The resulting visual outputs do not simply implement the iconosphere, but actually pervert it, since they cannot be looked at as icons, no matter how operational or environmental they are conceived of as being. They call for a new understanding of the entanglement of pictures, imagers, the actual practitioners involved in their production, the technologies entailed, and the onlookers, whether expert or lay.
However, even though such visual outputs challenge media and cognitive studies, the performances of the people and the apparatuses involved in making them have not yet been properly addressed.
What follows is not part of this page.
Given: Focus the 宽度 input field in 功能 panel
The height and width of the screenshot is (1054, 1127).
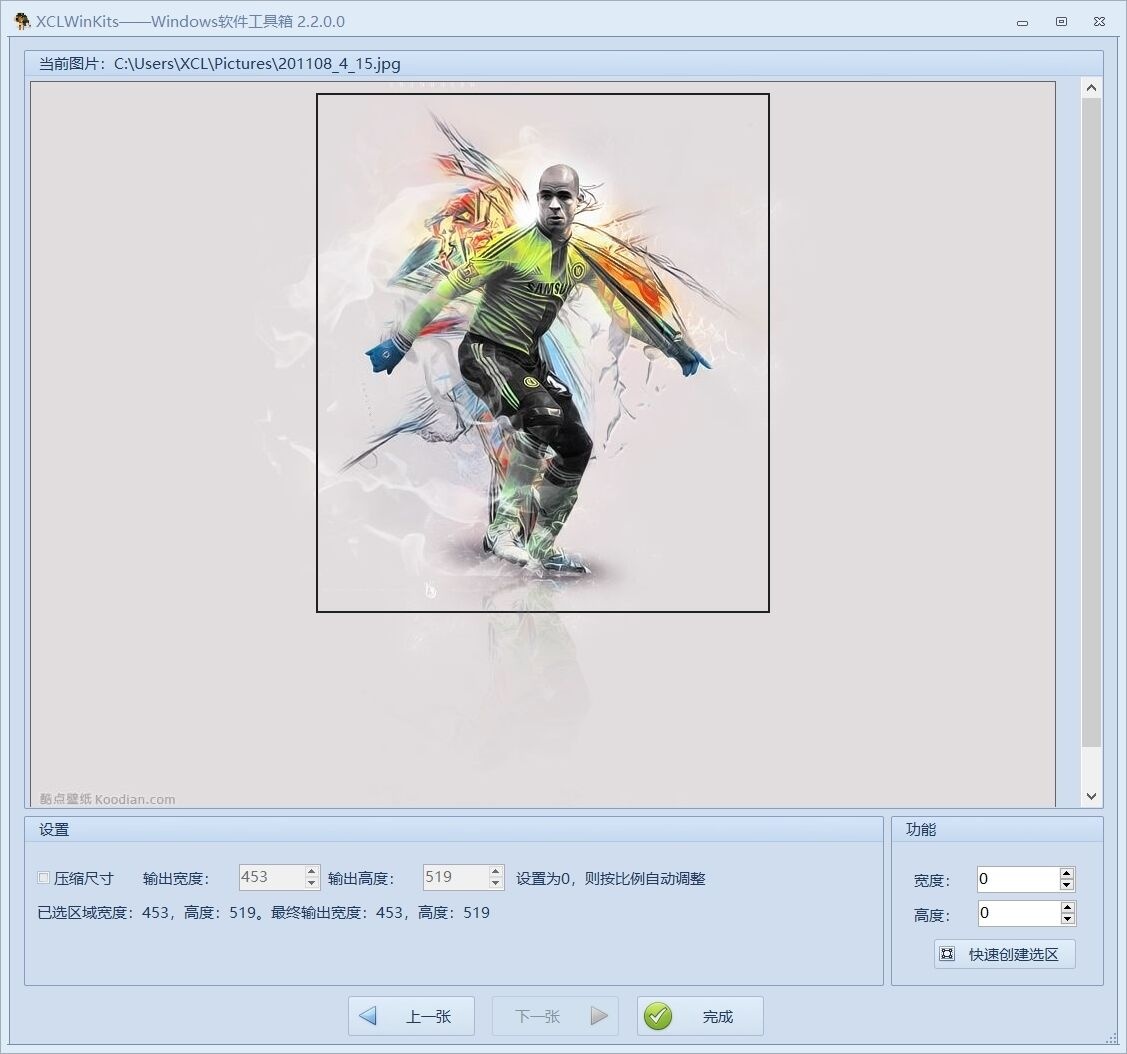Looking at the screenshot, I should [x=1017, y=880].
They are mostly discussed within science and technology studies, on one side, and image theory, on the other, which often neglects the interplay between devices and participants, with a few exceptions (see Catherine Waldby (2003), The Visible Human Project: Informatic Bodies and Posthuman Medicine; Joseph Dumit (2004), Picturing Personhood; Amit Prasad (2005), Making Images/Making Bodies: Visibilizing and Disciplining through Magnetic Resonance Imaging (MRI);Kelly Ann Joyce (2008), Magnetic Appeal: MRI and the Myth of Transparency; Silvia Casini (2021), Giving Bodies back to Data; Ruggero Eugeni (2021), Capitale algoritmico. Cinque dispositivi postmediali (più uno); Nicole Starosielski (2022), Media Hot and Cold).
We stress the need to take the material conditions of image production into account, while acknowledging the situated, embedded, and participatory nature of the visibilization processes.